#### [What you need to do]
Would you please copy each line of the data in which the string "button" occurs?

######

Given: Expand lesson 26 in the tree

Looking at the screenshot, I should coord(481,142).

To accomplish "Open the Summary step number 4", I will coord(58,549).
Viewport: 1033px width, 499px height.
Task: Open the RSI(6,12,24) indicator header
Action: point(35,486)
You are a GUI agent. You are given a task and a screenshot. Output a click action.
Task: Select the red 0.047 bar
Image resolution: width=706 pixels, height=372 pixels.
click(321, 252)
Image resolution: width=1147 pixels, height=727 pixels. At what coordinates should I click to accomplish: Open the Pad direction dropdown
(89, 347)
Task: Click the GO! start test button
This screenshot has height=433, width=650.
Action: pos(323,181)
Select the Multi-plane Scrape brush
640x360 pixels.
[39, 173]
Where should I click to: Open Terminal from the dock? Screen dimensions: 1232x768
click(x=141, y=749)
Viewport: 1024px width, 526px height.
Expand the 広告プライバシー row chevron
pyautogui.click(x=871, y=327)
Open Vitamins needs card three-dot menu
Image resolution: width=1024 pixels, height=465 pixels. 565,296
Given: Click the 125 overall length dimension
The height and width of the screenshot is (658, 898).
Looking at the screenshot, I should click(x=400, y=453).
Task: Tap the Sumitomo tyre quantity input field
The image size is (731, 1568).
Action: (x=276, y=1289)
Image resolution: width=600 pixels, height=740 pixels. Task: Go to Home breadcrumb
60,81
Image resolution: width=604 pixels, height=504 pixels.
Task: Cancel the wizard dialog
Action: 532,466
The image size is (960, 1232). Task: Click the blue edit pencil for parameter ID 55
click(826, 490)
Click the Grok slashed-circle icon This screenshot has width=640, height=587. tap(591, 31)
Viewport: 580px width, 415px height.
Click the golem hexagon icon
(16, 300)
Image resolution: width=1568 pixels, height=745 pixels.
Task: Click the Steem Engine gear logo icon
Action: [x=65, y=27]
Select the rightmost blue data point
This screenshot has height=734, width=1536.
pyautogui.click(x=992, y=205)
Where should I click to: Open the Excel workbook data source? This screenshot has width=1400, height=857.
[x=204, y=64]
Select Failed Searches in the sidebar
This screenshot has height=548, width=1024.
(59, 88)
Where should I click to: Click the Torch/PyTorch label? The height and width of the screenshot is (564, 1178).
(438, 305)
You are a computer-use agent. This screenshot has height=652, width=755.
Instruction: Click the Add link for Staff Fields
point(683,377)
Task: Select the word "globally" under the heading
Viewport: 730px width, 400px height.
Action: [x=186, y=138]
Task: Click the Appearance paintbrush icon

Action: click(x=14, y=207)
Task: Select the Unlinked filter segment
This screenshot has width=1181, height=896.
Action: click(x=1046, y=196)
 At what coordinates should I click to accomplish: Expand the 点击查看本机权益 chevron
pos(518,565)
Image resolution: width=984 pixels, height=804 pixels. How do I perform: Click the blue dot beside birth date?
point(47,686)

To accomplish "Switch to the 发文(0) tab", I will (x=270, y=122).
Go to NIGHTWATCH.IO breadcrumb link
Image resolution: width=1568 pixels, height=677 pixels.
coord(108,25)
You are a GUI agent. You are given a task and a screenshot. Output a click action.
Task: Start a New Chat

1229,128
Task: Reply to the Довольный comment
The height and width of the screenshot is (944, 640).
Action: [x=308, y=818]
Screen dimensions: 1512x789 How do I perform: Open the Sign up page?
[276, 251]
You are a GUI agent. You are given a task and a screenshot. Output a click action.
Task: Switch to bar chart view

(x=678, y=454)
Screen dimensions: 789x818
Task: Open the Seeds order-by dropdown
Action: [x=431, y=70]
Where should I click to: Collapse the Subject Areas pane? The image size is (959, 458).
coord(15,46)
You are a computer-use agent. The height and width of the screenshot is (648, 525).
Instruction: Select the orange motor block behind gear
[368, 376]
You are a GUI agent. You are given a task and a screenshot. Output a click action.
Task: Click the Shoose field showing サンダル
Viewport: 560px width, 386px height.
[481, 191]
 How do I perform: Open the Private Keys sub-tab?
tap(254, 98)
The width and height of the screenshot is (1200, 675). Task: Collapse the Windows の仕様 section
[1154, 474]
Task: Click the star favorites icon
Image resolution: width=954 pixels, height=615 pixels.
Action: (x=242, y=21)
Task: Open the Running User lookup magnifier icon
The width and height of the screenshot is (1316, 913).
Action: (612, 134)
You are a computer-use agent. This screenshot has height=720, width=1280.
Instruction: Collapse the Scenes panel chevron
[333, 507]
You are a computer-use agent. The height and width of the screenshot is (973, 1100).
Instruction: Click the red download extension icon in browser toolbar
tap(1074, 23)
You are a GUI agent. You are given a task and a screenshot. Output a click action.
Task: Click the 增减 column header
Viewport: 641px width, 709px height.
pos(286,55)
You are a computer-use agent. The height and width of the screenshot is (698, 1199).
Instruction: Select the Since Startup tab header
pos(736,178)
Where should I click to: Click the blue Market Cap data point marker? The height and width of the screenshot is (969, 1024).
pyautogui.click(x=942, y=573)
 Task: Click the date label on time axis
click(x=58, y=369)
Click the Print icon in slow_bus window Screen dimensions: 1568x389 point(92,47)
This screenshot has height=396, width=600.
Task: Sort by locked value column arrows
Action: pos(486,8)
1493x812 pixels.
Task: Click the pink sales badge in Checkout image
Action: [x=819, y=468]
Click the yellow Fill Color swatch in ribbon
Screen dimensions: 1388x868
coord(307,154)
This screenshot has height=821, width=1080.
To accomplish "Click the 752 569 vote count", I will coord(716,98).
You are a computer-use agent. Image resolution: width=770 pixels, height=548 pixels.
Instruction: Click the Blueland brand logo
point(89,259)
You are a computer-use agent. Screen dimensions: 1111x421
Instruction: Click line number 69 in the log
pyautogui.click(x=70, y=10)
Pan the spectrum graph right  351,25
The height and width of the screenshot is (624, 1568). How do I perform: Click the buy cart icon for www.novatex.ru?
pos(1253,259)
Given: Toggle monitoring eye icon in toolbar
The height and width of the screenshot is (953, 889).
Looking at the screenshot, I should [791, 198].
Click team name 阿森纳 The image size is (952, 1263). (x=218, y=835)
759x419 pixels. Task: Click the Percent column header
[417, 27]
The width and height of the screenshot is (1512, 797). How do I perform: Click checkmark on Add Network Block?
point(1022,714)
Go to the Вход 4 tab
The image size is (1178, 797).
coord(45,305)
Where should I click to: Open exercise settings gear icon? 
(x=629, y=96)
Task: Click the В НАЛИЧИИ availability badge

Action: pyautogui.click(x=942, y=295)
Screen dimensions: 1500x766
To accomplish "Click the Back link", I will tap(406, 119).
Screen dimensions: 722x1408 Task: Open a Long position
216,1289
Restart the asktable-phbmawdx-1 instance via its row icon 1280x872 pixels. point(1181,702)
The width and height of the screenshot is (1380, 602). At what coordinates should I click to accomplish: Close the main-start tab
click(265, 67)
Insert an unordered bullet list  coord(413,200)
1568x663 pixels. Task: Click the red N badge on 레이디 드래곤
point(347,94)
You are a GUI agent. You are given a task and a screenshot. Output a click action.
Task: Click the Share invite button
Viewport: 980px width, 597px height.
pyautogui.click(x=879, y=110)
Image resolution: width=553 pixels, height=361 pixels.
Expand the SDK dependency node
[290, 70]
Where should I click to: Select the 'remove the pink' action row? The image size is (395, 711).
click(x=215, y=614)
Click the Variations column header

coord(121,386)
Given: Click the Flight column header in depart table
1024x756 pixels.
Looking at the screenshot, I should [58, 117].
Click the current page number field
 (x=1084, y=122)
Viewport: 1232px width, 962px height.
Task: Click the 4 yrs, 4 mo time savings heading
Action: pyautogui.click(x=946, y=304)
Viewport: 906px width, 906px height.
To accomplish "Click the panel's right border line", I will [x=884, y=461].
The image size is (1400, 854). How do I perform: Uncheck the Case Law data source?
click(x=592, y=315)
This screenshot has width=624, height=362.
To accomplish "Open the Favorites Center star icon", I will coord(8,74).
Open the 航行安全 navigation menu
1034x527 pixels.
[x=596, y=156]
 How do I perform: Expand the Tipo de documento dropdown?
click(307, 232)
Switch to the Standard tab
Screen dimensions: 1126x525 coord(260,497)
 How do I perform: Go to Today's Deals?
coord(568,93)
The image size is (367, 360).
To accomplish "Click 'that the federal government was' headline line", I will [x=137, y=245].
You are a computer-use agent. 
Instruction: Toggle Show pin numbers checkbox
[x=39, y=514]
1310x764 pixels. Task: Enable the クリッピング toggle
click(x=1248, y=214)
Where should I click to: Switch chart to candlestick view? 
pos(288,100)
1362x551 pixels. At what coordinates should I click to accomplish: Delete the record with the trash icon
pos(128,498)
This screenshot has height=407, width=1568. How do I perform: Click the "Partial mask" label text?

######

#### [Solved exercise]
Task: Click the GO! start test button
Task: Click the Share invite button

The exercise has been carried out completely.